[[ INFORMATION SUPPLIED open ]]

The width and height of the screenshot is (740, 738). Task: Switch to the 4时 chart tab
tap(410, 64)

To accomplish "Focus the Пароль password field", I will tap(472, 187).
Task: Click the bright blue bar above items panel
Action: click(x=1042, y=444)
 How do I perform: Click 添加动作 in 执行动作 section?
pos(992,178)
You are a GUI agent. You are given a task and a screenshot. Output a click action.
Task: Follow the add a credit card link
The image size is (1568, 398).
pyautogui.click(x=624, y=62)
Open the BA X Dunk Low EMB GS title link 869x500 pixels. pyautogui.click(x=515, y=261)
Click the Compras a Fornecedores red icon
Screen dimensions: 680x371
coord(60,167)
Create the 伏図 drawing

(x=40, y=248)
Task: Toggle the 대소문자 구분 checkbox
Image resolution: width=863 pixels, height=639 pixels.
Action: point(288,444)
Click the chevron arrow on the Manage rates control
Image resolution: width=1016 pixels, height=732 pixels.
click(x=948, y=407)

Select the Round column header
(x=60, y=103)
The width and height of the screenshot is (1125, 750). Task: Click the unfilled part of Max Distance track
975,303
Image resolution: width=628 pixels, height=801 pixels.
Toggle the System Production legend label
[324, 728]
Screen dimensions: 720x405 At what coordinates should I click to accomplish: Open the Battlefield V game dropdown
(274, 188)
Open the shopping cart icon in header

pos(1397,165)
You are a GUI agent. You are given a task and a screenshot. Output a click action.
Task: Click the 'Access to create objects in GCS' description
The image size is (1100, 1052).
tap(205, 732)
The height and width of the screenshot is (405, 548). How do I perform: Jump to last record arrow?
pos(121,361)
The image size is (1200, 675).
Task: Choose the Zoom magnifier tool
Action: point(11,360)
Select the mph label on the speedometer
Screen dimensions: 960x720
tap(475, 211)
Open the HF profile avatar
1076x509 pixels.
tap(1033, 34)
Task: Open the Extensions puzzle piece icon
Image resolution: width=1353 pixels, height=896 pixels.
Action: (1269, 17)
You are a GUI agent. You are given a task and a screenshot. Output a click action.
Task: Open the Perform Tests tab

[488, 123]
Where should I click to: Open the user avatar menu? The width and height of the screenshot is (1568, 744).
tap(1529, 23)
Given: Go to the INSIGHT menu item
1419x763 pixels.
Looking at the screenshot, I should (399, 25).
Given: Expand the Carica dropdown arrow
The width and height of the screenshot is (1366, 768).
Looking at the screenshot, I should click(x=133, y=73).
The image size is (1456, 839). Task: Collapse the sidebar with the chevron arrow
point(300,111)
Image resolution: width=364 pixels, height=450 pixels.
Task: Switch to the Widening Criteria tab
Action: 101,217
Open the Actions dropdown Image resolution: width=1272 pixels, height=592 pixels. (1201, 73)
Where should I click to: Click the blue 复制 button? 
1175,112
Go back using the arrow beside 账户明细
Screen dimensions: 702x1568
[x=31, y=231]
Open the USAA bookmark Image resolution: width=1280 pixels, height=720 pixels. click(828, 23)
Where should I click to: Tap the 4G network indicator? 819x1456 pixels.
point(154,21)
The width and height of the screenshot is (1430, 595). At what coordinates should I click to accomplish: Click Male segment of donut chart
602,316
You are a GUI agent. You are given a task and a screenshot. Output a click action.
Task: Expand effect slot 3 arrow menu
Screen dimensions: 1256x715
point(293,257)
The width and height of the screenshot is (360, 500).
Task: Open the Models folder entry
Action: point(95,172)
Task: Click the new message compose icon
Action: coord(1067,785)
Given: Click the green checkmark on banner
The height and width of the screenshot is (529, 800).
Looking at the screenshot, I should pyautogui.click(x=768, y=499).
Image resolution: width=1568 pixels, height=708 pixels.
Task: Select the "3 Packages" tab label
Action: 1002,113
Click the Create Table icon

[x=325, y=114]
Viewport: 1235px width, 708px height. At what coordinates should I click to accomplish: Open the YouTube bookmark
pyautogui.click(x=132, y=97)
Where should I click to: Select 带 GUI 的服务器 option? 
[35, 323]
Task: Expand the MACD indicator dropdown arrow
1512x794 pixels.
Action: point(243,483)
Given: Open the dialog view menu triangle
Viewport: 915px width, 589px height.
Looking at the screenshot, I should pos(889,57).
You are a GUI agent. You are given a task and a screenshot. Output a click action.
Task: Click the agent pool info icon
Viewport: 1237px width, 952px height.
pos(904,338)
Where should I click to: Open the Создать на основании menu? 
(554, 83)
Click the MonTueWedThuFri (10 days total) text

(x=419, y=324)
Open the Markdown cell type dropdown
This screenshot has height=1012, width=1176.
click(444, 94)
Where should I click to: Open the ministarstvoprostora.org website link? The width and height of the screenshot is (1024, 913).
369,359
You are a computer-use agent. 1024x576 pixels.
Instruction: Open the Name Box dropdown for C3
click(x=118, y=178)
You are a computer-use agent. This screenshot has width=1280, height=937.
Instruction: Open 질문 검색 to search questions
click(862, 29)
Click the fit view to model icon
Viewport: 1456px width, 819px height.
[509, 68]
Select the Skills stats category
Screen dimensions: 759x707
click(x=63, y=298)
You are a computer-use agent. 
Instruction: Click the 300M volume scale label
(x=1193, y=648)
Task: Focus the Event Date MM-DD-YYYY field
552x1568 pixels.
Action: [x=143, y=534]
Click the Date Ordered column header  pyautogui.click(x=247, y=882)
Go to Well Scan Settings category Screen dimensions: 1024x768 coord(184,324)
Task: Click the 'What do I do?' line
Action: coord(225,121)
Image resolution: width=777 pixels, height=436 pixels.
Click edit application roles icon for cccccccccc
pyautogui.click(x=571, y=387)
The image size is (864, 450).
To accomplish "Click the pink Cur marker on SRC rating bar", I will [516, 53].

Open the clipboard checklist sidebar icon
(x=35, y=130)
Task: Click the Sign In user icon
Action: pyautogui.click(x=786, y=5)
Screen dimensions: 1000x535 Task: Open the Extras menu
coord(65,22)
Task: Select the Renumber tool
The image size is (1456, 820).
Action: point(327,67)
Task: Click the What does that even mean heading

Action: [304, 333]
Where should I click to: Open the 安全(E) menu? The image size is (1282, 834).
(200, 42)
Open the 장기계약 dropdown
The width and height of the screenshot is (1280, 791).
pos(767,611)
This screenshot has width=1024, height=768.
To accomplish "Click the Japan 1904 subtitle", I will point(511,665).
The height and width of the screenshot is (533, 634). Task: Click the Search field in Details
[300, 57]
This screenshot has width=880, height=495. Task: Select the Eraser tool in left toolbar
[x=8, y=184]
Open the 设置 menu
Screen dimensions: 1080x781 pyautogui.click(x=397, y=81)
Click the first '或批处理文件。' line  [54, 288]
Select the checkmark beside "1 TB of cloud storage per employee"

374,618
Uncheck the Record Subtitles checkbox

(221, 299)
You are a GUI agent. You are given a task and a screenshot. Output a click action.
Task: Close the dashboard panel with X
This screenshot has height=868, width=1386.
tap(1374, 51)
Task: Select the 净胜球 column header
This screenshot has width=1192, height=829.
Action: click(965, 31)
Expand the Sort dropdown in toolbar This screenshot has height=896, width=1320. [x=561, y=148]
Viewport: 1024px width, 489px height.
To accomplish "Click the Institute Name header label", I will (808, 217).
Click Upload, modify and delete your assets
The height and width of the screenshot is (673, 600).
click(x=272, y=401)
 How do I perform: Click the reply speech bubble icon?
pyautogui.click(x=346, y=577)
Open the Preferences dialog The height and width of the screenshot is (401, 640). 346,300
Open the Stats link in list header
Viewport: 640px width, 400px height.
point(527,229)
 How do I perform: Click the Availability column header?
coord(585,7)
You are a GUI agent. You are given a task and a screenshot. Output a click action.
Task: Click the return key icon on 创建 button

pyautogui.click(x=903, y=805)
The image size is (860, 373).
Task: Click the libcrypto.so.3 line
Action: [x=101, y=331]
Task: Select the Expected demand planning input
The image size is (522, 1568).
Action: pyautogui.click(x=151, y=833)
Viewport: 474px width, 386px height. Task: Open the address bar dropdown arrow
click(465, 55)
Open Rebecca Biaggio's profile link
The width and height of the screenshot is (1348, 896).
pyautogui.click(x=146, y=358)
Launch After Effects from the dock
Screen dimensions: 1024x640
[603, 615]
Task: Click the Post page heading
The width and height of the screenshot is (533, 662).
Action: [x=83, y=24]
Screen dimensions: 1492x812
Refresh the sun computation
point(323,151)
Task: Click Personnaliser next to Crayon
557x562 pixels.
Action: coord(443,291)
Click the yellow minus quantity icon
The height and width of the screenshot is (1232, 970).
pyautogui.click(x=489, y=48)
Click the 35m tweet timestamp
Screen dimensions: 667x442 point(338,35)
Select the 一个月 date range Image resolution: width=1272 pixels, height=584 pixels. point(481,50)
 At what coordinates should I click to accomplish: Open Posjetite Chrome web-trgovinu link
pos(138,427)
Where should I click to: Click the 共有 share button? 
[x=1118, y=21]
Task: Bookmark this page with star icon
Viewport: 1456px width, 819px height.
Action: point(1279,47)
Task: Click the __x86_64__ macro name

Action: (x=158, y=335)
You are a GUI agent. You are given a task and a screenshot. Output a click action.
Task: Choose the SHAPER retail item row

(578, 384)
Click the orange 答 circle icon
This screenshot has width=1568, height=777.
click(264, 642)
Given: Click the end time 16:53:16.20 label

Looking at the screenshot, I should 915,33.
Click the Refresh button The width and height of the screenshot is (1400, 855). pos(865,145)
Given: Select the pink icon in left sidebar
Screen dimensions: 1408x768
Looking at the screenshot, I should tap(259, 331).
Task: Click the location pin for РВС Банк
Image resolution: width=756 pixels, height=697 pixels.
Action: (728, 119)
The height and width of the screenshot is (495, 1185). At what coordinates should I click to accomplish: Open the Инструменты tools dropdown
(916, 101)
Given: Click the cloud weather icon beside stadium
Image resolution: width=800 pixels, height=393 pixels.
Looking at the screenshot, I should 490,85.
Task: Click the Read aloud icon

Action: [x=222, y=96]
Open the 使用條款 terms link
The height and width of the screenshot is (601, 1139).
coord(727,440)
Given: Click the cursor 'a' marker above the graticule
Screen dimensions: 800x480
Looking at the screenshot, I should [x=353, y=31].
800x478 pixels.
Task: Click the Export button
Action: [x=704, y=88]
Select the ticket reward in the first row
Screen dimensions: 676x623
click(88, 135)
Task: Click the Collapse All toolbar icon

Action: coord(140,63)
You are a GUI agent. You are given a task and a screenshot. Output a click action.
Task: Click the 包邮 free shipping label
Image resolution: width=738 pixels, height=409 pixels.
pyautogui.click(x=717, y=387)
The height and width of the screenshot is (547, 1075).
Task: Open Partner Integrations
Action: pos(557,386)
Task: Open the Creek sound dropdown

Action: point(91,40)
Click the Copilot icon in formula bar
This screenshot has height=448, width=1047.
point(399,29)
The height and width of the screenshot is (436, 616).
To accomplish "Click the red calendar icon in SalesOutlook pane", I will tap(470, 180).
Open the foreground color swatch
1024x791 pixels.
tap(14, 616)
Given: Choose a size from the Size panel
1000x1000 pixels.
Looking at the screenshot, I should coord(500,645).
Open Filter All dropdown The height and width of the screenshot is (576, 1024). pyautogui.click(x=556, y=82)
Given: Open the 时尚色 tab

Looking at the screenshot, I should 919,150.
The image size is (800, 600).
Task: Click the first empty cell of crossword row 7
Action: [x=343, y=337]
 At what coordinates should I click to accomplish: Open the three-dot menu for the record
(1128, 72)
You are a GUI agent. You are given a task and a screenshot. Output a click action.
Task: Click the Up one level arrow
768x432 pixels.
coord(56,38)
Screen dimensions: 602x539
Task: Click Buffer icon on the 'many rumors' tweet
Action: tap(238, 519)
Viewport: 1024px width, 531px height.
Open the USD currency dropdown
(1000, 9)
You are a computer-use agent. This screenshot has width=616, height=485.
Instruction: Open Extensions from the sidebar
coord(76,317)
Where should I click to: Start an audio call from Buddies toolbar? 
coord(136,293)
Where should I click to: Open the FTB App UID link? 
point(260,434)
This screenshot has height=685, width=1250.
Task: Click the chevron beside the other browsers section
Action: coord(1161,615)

[[ INFORMATION SUPPLIED closed ]]

From the data above, copy every line where "computer" appears.

= RESULT FOR THIS EXERCISE =
You are a computer-use agent. 1024x576 pixels.
You are a computer-use agent. This screenshot has width=1280, height=937.
You are a computer-use agent. 
You are a computer-use agent. This screenshot has width=616, height=485.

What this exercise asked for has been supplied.